[Data listing]

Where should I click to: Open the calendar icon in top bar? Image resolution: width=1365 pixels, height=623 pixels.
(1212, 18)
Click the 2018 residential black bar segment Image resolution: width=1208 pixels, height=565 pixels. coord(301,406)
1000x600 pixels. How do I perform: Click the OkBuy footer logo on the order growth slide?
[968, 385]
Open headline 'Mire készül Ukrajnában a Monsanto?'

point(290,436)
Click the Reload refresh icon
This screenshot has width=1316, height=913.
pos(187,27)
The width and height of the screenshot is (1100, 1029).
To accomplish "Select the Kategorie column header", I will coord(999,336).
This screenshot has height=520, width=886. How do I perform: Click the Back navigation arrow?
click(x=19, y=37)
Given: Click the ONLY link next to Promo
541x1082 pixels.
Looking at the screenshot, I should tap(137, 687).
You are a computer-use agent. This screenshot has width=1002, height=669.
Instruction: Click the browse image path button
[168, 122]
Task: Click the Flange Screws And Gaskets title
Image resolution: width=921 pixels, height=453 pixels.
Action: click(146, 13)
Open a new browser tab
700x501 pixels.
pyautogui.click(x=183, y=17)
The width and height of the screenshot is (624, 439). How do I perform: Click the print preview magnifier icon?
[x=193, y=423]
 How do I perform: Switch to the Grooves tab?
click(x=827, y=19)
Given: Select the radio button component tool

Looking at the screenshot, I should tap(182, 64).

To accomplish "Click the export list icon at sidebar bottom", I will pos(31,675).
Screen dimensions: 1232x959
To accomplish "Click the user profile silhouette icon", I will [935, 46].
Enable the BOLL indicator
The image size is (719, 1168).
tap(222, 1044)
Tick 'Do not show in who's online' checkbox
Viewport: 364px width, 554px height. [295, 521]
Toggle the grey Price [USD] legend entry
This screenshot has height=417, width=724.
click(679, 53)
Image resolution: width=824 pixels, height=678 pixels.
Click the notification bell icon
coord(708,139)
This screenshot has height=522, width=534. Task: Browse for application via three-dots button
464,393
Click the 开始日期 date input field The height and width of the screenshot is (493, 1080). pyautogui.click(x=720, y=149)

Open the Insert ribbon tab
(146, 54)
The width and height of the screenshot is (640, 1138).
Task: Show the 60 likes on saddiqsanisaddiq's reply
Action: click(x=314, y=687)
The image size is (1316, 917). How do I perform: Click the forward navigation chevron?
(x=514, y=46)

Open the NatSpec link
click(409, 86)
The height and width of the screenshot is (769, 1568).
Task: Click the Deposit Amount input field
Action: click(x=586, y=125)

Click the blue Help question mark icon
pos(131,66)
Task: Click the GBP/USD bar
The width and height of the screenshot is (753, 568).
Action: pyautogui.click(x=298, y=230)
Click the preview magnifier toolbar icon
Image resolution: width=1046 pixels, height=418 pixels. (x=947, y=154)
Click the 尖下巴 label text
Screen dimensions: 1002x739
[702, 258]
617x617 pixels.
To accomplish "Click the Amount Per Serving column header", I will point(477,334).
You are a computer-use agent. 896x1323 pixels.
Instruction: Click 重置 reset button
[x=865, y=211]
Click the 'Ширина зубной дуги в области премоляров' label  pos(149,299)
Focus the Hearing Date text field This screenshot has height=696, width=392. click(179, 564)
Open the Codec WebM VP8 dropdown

● Work to be completed:
Rewrite the data starting with the line with "Tick 'Do not show in who's online' checkbox" and going on through the line with "coord(708,139)", swapping "bell" for "alarm" and leaving everything else as it is.

● Written solution:
Tick 'Do not show in who's online' checkbox
Viewport: 364px width, 554px height. [295, 521]
Toggle the grey Price [USD] legend entry
This screenshot has height=417, width=724.
click(679, 53)
Image resolution: width=824 pixels, height=678 pixels.
Click the notification alarm icon
coord(708,139)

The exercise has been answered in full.